Incumbent Pitch Focus
Psephology may be a word only used in secret by fans of Newsnight, yet its pursuit may have thrown out an essential tip for those of us whom, as incumbent suppliers, are forced to enter into a beauty pageant to secure the next contract.
Clients will hold these for a multitude of reasons. The doubt in our minds when hauled over such coals, is that we’re considered to have grown fat, dumb and happy. Our eyes may have gone slightly off the ball, complacency setting in. The client thinks that a gentle nudge will renew our vigour, and of course, hope we chuck in a cheeky price incentive knowing that a discount can always smooth over doubts. You know that you’re susceptible to accusations of over-charging in years gone by and that any decent competitor will qualify extremely hard to protect wasting valuable resources, and uncover all the reasons why we stink, which we’re oblivious to.
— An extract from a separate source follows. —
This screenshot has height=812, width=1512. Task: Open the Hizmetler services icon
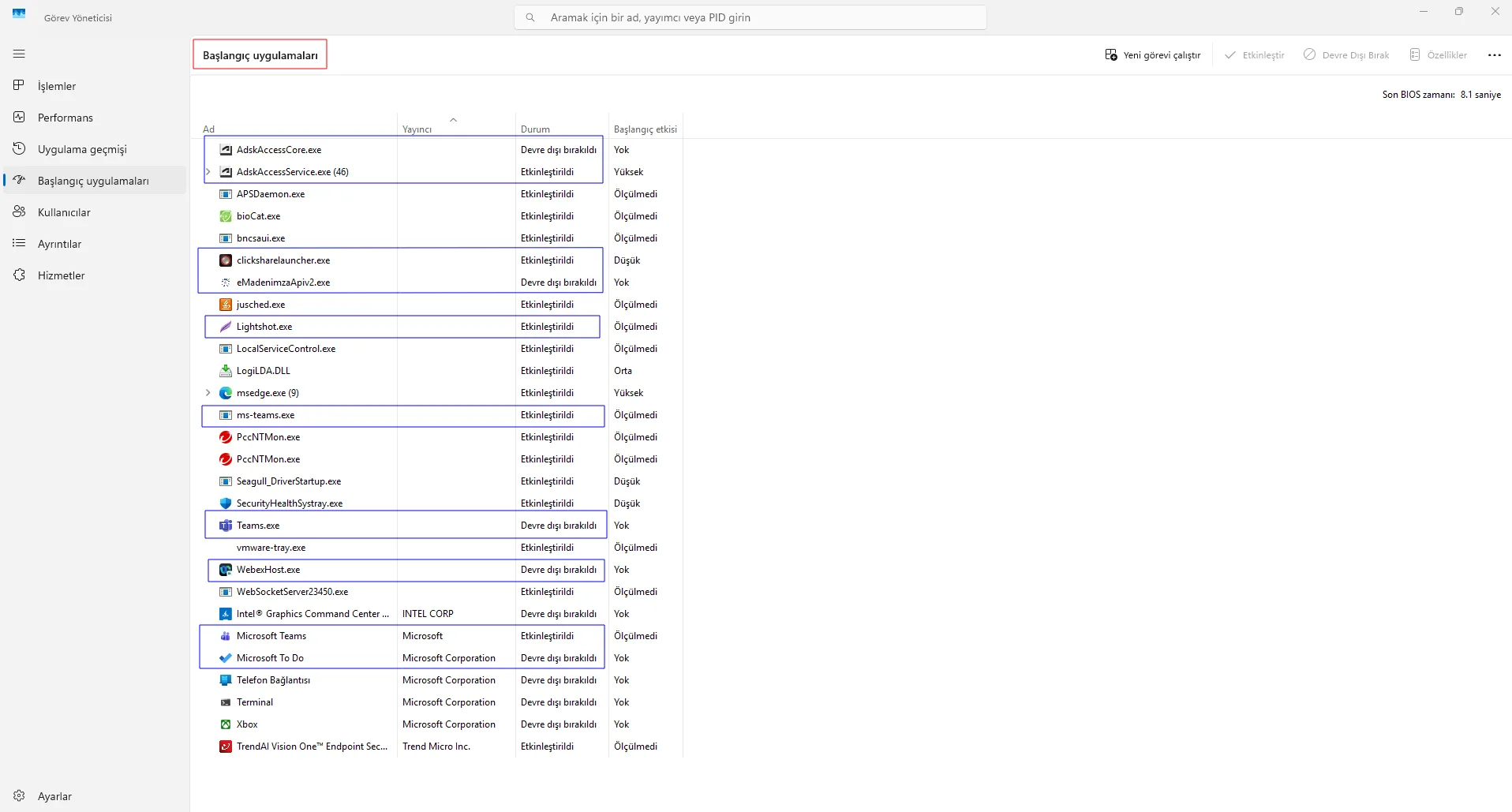tap(19, 275)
Populus, a polling firm for The Times, had a chap on Newsnight assessing the merits of a snap British Spring Election. Salivating at the thought of another Autumn 07 debacle, the terrier that is political editor Michael Crick set to work. He was keen to unravel how elections are won and lost. The Populus chap then came out with this gem:
“At General Election time, voters aren’t interested in what you’ve done for them, it’s what you’re going to do for them next.”
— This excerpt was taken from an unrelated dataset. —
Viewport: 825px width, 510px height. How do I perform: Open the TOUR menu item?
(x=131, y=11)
Ouch. How many of us talk about the many months of cost savings achieved, the extra sales we’ve enabled, the profits directly attributable to us? It seems human nature is to dismiss what’s gone before. As electoral cycles in the free world suggest, ‘better the devil you know’ can only take you so far. Even in Japan, voters kick out an incumbent government when they are perceived as taking power for granted.
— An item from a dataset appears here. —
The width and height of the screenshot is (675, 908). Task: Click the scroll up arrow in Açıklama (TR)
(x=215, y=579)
Yes, I would still insist on presenting your treasure trove of benefits realised, but don’t rely on these as your differentiators. As the mighty Jeff Randall reminds us regularly in the Telegraph, the UK centre-left government has practically doubled health and education spending, yet no-one can pinpoint an improvement in performance. This, he intones, ought to contribute to their being swept aside with the pendulum swing next time ’round. Who remembers the 90s? The UK’s right-wing government were turfed out in 97 suffering their biggest ever landslide reversal, despite delivering a platform for economic stability and growth and with the recession they caused an election bygone. They lost because they were judged as having run out of ideas. All headlines associated with them involved damaging images such as ‘traffic cone hotlines’ and ‘sleaze’. Goodnight.
So, as an incumbent battling to keep the prized deal intact, your focus has to be on tomorrow. What are you going to deliver in the next twelve months? Over a three-year contract what excitement will you cause? It’s clearly a battle of ideas. The message is bring plenty to the table else get turned over.